A purificação do santuário é uma tarefa muito perigosa, portanto, precauções especiais devem ser tomadas. Se estes não fossem observados, o oficiante pereceria (Lv 16:2, 13). Uma indicação da preocupação do capítulo sobre o perigo do que é santo é a ligação do capítulo com Lv 10:1-7, que relata a morte de dois dos filhos de Arão que invadiram o santuário (cf. 16:1). Parte da razão pela qual Levítico 16 se refere a este episódio é para enfatizar o cuidado com que o serviço do santuário deve ser realizado. Como a purificação do Dia da Expiação é o mais abrangente e intensivo de todos os rituais ḥaṭṭāʾt, aplicam-se as regras mais rígidas. Somente o sumo sacerdote, o humano mais sagrado, pode entrar no adytum. Ele usa roupas sagradas especiais (vv 4, 32), diferente do que normalmente usa. Ele deve banhar todo o seu corpo antes de oficiar (v 4; cf. O Samaritano e LXX). Em outros casos de serviço no santuário, os sacerdotes só precisam lavar as mãos e os pés (Êx 30:18-21; 40:30-32; cf. 2 Cr 4:6). Após o ḥaṭṭāʾt e os ritos do bode expiatório, o sumo sacerdote se banha novamente, presumivelmente para dessacralizar depois de trabalhar no adytum (Lv 16:24). Ele então muda para sua roupa regular de sumo sacerdote para terminar o ritual (vv 23-24). Ao entrar no adytum, ele deve oferecer incenso sagrado especial, que provavelmente inclui um ingrediente para fazer uma espessa nuvem de fumaça cobrir o kapōret (vv 12-13; cf. v 2). Isso é para esconder o santuário para que ele não morra. Sobre o perigo do que é sagrado, veja SANTIDADE (AT).

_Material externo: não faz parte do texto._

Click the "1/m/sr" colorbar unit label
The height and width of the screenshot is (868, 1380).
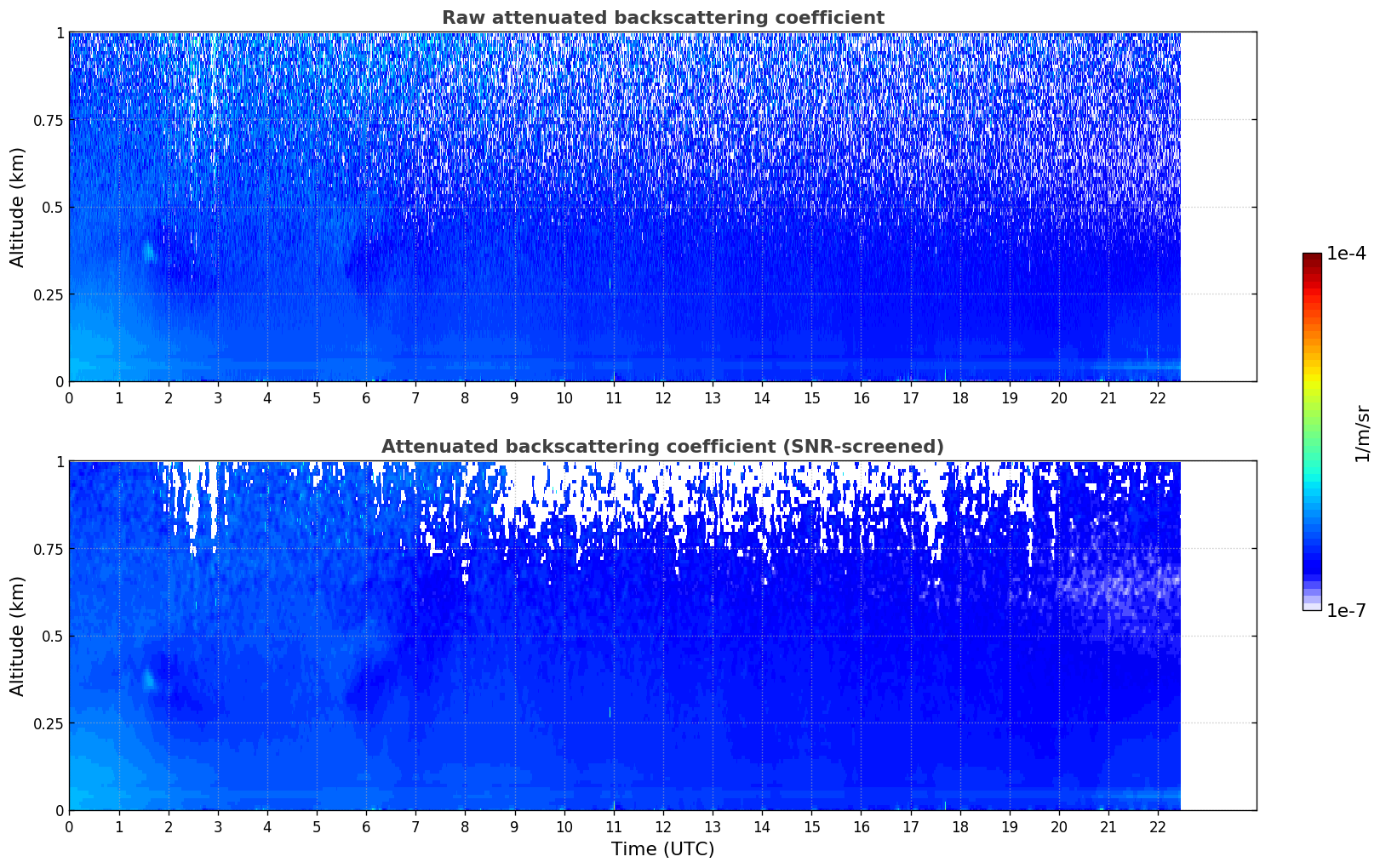tap(1362, 433)
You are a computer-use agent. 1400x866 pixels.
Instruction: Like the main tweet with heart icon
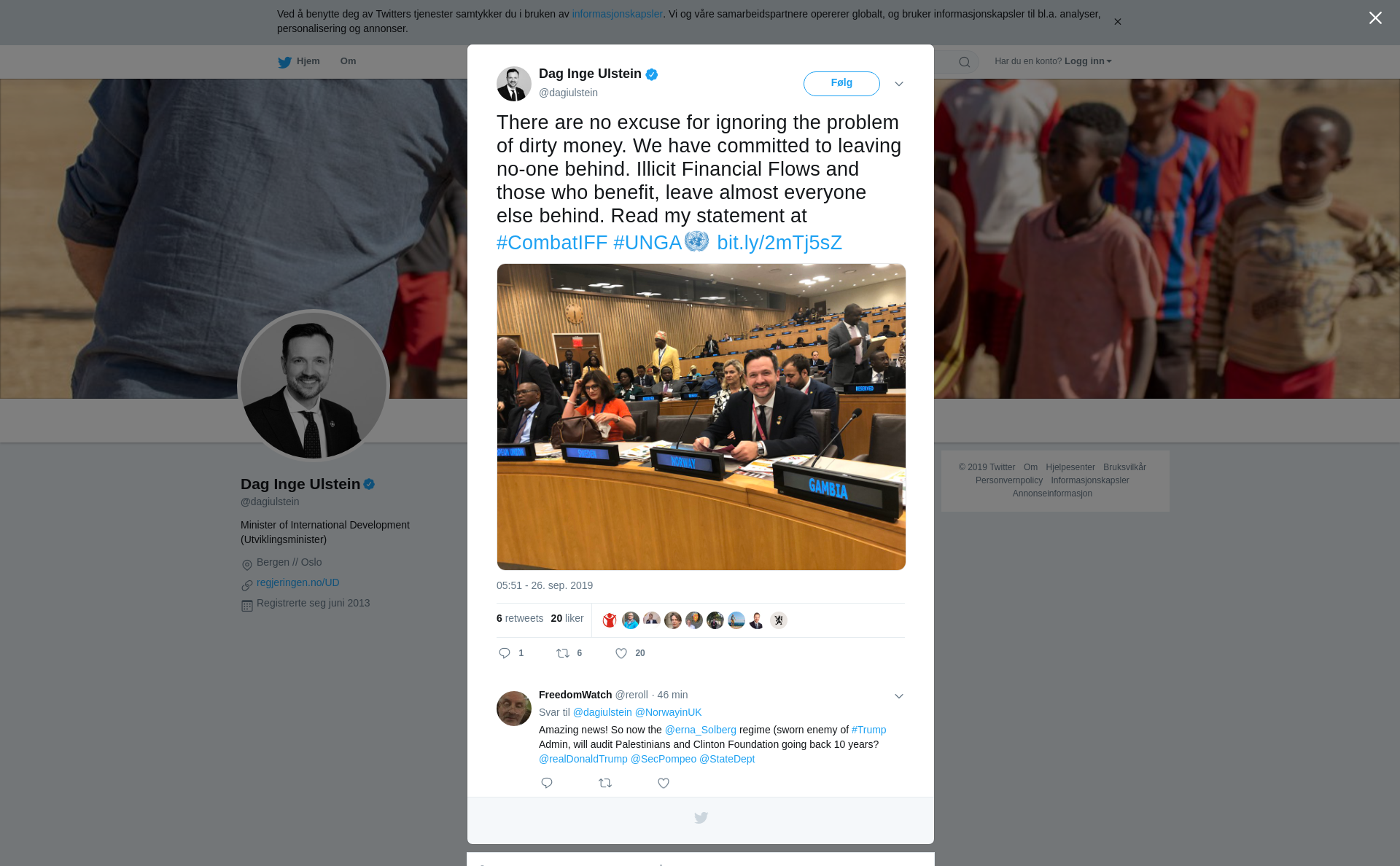621,653
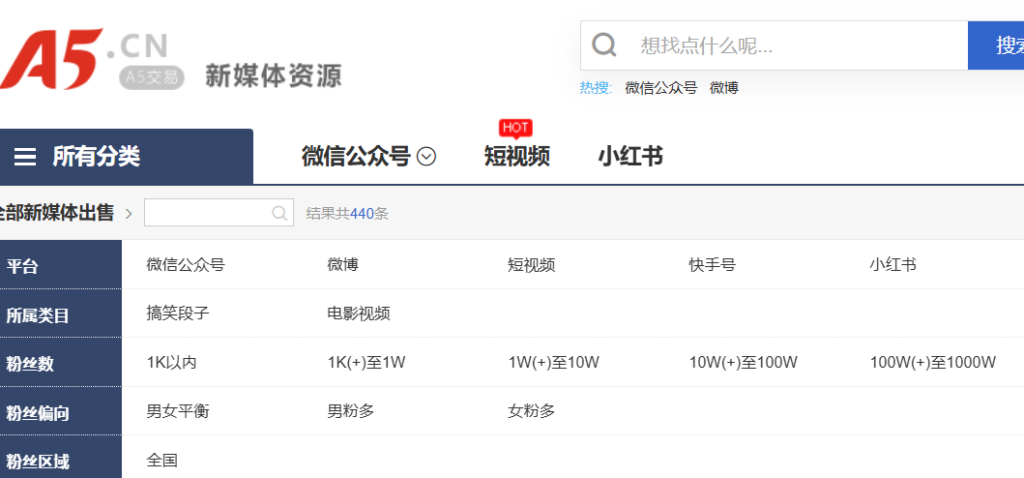Click the hot search link 微博
The height and width of the screenshot is (478, 1024).
(724, 88)
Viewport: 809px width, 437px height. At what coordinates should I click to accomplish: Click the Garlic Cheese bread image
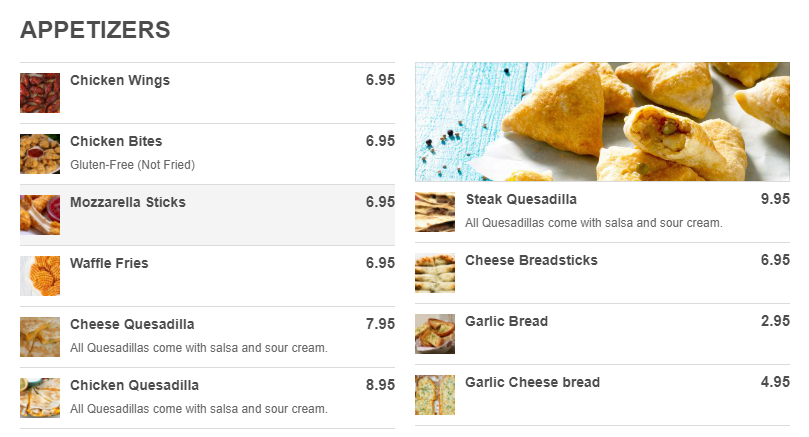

2. O Rito do Bode Expiatório. No início do rito foram distinguidos por sorteio dois bodes trazidos pelo povo, um para o Senhor e outro para Azazel, uma figura demoníaca atenuada que vive no deserto talvez representando no presente texto mais uma localidade geográfica do que uma figura sobrenatural ativa (Lv 16:8–10, 26; veja AZAZEL). O bode designado para o Senhor é oferecido como sacrifício ḥaṭṭāʾt, como visto acima; o designado para Azazel é o bode expiatório, que leva os pecados do povo ao deserto para Azazel. O ritual do bode expiatório segue diretamente após a purgação com sacrifícios ḥaṭṭāʾt (v 20). Para transferir os pecados para o bode, o sumo sacerdote coloca as duas mãos sobre a cabeça do animal e confessa sobre ele as transgressões dos israelitas (v 21; veja MÃOS, IMPOSIÇÃO DE (AT)). O bode é então enviado para uma terra remota (ʾereṣ gĕzērâ) no deserto (vv 21-22).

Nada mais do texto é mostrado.